简短问题 A: 将用户流失数据段落中的这句话译成英文：“用户信息可分为个人信息、服务订阅信息和帐单信息三类。”
简短问题 B:
根据用户流失数据段落，回答下列问题：
(i) 每条数据共有多少个有效字段？
(ii) 哪个字段标志该用户是否流失？
(iii) Contract 字段中的签订合同方式有哪几种？
简短问题 C: 返回用户流失数据段落中以含有“该实例数据来自kaggle，”的文字开头、以“用户信息可分为个人信息、服务订阅信息和帐单信息三类。”结尾的部分，一字不改。

+++ 给定段落 +++

该实例数据来自kaggle，它的每一条数据为一个用户的信息，共有21个有效字段，其中最后一个字段Churn标志该用户是否流失

1：数据初步分析

可用pandas的read_csv()函数来读取数据，用DataFrame的head()、shape、info()、duplicated()、nunique()等来初步观察数据。

用户信息可分为个人信息、服务订阅信息和帐单信息三类。

1）个人信息包括gender（性别）、SeniorCitizen（是否老年用户）、Partner（是否伴侣用户）和Dependents（是否亲属用户）。

2）服务订阅信息包括tenure（在网时长）、PhoneService（是否开通电话服务业务）、MultipleLines（多线业务服务：Yes，No或No phoneservice）、InternetService（互联网服务：No、DSL数字网络或光纤网络）、OnlineSecurity（网络安全服务：Yes、No或No internetserive）、OnlineBackup（在线备份业务服务：Yes、No或No internetserive）、DeviceProtection（设备保护业务服务：Yes、No或No internetserive）、TechSupport（技术支持服务：Yes、No或No internetserive）、StreamingTV（网络电视服务：Yes、No或No internetserive）、StreamingMovies（网络电影服务：Yes、No或No internetserive）。

3）帐单信息包括Contract（签订合同方式：月、一年或两年）、PaperlessBilling（是否开通电子账单）、PaymentMethod（付款方式：bank transfer、credit card、electronic check或mailed check）、MonthlyCharges（月费用）、TotalCharges（总费用）。

+++ 数据内容 +++

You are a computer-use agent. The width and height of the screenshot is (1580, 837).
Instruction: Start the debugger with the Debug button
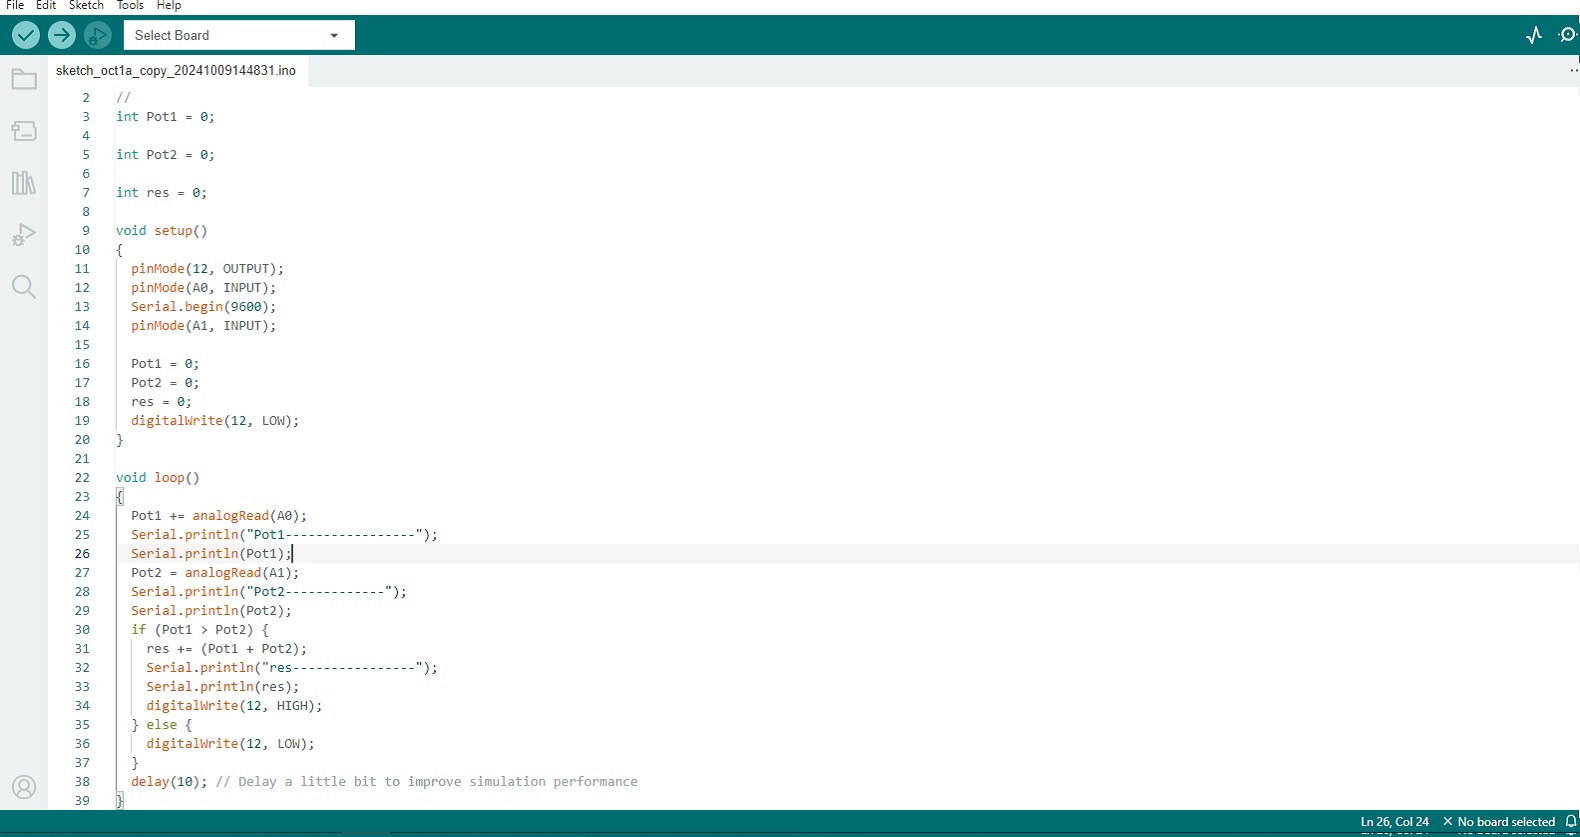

+++

输出结果 A: User information can be divided into three categories: personal information, service subscription information, and billing information.

输出结果 B:
(i) 21个
(ii) Churn
(iii) 月、一年或两年

输出结果 C:
该实例数据来自kaggle，它的每一条数据为一个用户的信息，共有21个有效字段，其中最后一个字段Churn标志该用户是否流失

1：数据初步分析

可用pandas的read_csv()函数来读取数据，用DataFrame的head()、shape、info()、duplicated()、nunique()等来初步观察数据。

用户信息可分为个人信息、服务订阅信息和帐单信息三类。